The Apollo 15 command module "Endeavor" is on display at the USAF Museum at Wright-Patterson Air Force Base, Dayton, Ohio.

See also the pages for the Apollo 15 Lunar Module /ALSEP and the Apollo 15 SIVB

The Apollo program included a large number of uncrewed test missions and 12 crewed missions: three Earth orbiting missions (Apollo 7, 9 and Apollo-Soyuz), two Lunar orbiting missions (Apollo 8 and 10), a Lunar swingby (Apollo 13), and six Moon landing missions (Apollo 11, 12, 14, 15, 16, and 17). Two astronauts from each of the six missions walked on the Moon (Neil Armstrong, Edwin Aldrin, Charles Conrad, Alan Bean, Alan Shepard, Edgar Mitchell, David Scott, James Irwin, John Young, Charles Duke, Gene Cernan, and Harrison Schmitt), the only humans to date (2014) to have set foot on another solar system body.

Artist's impression, Apollo 15 Subsatellite, NASA illustration
Source: NSSDCA Master Catalog

1971 21:22:45 GMT
NASA's Apollo 15 astronauts executed the transearth injection maneuver which took them out of Lunar orbit for their return home.
see above

1977 22:00:00 GMT
USSR launched TKS VA 009P and 009L from Baikonur in a repeat test of the VA capsules from LVI-1 of a month earlier; in this launch a booster explosion destroyed one of the capsules.

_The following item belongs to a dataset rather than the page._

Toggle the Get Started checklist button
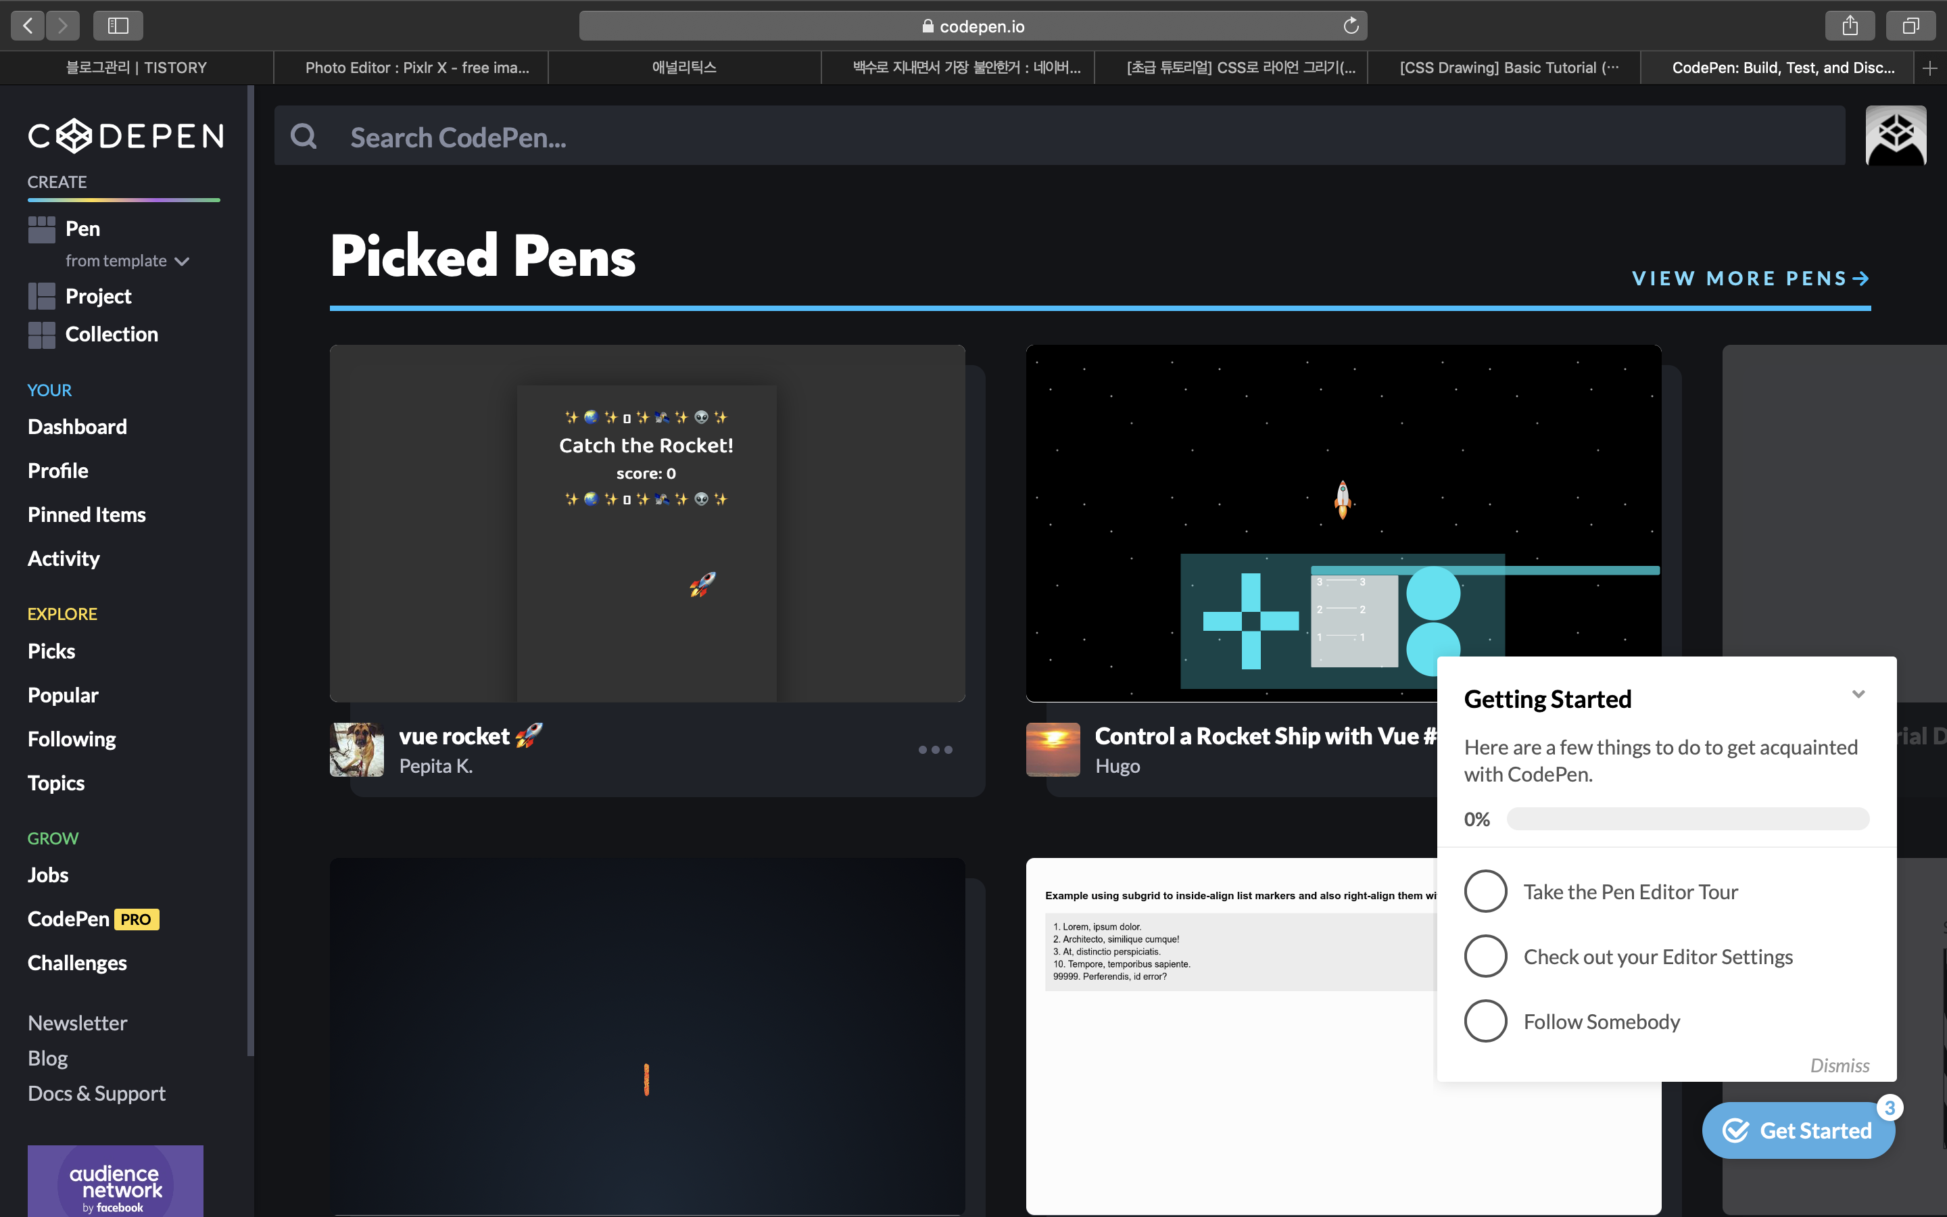The image size is (1947, 1217). 1798,1130

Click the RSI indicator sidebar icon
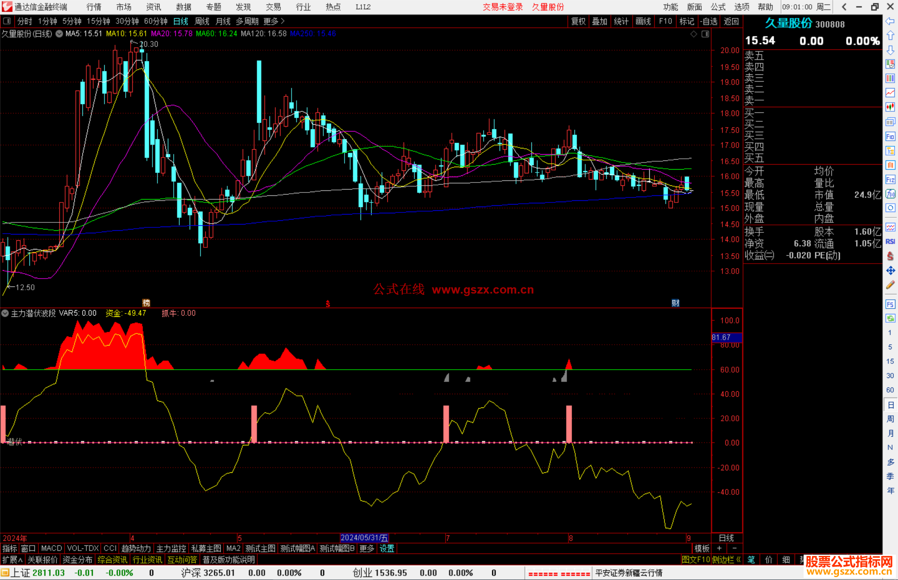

USSR launched a repeat test of the TKS VA capsules from LVI-1 of a month earlier on 4 August 1977. The VA capsules 009P and 009L were launched on Proton-K 293-01. However, the booster failed at 49 seconds after launch because of the first stage engine steering unit failure at T+40.1 seconds. The SAS launch escape system pulled the top capsule (009P) away from the exploding Proton rocket, and it was successfully recovered. The lower capsule (009L) was lost with the booster.

L. G. Karachkina discovered asteroid #3063 Makhaon.

1984 13:32:54 GMT
The first flight of the Ariane 3, launched from Kourou, carried Eutelsat 2 and France's Telecom 1A communications satellites into space, which were initially positioned in geosynchronous orbit at 10 deg E and 8 deg W, respectively.

1993 00:52:00 GMT
Russia launched Molniya 3-45 from Plesetsk for operation of the long range telephone and telegraph communications system, which replaced Molniya 3-37.

Died, Jeanne Calment, who lived for 122 years 164 days, the longest confirmed lifespan for any human being in history.

Died (cancer), Yuri Petrovich Artyukhin, Colonel Soviet AF Reserve, Soviet cosmonaut (Soyuz 14; 15d 17.5h in spaceflight), member of the first USSR military space station mission

2004 22:32:00 GMT
Spain's Amazonas satellite was launched from Baikonur on a Proton booster and positioned in geosynchronous orbit at 61 deg W with 36 Ku-band, and 27 C-band transponders to provide broadband video and Internet to North and South America and western Europe.

2007 05:26:34 EDT (GMT -4:00:00)
NASA launched the Phoenix lander toward a successful Mars polar region landing on 25 May 2008.

NASA's Phoenix lander, launched 4 August 2007, was a robotic spacecraft on a space exploration mission to Mars under the Mars Scout Program. The Phoenix lander descended to the surface of Mars on 25 May 2008. Mission scientists used instruments aboard the lander to search for environments suitable for microbial life on Mars, and to research the history of water there.

Mars Reconnaissance Orbiter's High Resolution Imaging Science Experiment (HiRISE) camera photographed Phoenix suspended from its parachute during its descent through the Martian atmosphere on 25 May 2008, the first time one spacecraft photographed another in the act of landing on a planet. Phoenix landed on Mars at 4:38 PM (PDT) at 68.218830 deg N 234.250778 deg E, NASA's sixth successful landing on Mars out of seven attempts, and was the first successful landing in a Martian polar region.

The lander completed its mission in August 2008, and made a last brief communication with Earth on 2 November 2008 as available solar power dropped with the Martian winter. The mission was declared concluded on 10 November 2008 after engineers were unable to re-contact the craft. Following unsuccessful attempts to contact the lander using the Mars Odyssey orbiter up to and past the Martian summer solstice on 12 May 2010, JPL declared the lander to be dead.

The program was considered a success because it completed all planned science experiments and observations.